An aqueous system comprising water, 0.5% by weight Tyzor AA acetylacetonate titanium chelate and 1.0% acetic acid was sprayed onto tinplate coil stock, rinsed with water and dried with an air knife after which they were electrostatically lubricated with acetyl tributyl citrate. They were then coated with an ultraviolet light - curable ink, Red #2767, an acrylic ink available commercially from M & T Chemicals, and cured with exposure to ultraviolet radiation source sufficient to cure the ink.
The sample was then tested with a pressure sensitive adhesive tape. More particularly, a one inch strip of 3M tape #610 was applied to the surface of the decorated sample. The tape was pressed to the surface with sufficient pressure to make complete contact (removing the air bubbles therebetween). The tape test required that the tape be quickly pulled from the decorated sample in an effort to peel with it any poorly adhering ink or coating.

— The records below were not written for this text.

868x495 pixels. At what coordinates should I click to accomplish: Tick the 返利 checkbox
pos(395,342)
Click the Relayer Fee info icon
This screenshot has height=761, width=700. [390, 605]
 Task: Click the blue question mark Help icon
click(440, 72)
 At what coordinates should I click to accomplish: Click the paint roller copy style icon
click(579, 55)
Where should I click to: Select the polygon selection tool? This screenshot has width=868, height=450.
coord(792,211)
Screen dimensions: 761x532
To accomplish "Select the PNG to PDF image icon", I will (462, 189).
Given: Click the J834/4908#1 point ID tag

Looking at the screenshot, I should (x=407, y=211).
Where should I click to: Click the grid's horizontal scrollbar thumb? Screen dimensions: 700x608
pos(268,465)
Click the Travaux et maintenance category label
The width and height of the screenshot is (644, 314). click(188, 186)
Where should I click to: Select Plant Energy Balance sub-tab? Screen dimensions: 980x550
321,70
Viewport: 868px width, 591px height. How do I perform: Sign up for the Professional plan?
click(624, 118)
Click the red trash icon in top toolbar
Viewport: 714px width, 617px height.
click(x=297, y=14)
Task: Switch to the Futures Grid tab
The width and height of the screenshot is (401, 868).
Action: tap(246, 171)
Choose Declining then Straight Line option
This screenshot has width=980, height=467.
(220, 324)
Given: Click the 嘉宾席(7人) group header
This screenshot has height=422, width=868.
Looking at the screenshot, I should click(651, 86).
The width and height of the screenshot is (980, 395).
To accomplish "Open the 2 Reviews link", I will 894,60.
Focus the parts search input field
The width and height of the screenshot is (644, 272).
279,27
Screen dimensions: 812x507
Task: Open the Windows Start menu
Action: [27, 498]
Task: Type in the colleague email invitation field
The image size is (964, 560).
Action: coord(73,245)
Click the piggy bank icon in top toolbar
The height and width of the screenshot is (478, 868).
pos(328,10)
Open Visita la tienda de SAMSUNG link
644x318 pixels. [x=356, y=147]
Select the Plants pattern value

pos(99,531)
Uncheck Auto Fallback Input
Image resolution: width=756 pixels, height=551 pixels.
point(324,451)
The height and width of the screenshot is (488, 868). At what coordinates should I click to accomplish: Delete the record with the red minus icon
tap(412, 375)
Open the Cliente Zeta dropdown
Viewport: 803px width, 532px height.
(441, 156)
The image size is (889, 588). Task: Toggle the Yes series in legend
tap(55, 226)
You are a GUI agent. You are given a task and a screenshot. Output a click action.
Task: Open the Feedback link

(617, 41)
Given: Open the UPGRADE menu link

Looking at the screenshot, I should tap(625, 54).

In order to further test peeling, X's are scribed on the surface to which the tape is to be applied. These X's present a freshly made scored edge which would help to initiate any peeling that might occur.
Considerable improvement over non-titanate treated surfaces was observed in the adhesive properties of the titanate-treated specimens.
Organic titanates such as Tyzor AA containing acetic acid in water, Tyzor LA and TE containing acetic acid in methyl cellosolve and water, and Kenrich's 138J, 138D or 238T containing acetic acid in isopropanol/water blends were fogged electrostatically onto the tinplate, with or without lubricant. For fogging, the metal is subjected to an oppositely charged titanate (and lubricant mixture, when present) which is atomized and dispersed towards the metal surface. Weights of titanate ester applications range from 0.25 gm to 2.5 gms per base box (62,720 square inches of surface). The treated combination provides a preserved and primed surface ready for coating, printing and subsequent forming.
While the exact mechanism by which the titanate chelates function to improve adhesion is not precisely known, it is known that a chemical reaction takes place between the titanates and the metal.
It is believed that the titanate, the metal and any ambient water vapors or hydroxyl groups react to first form a dimer and then crosslink to form a trimer becoming an insoluble polymer gel.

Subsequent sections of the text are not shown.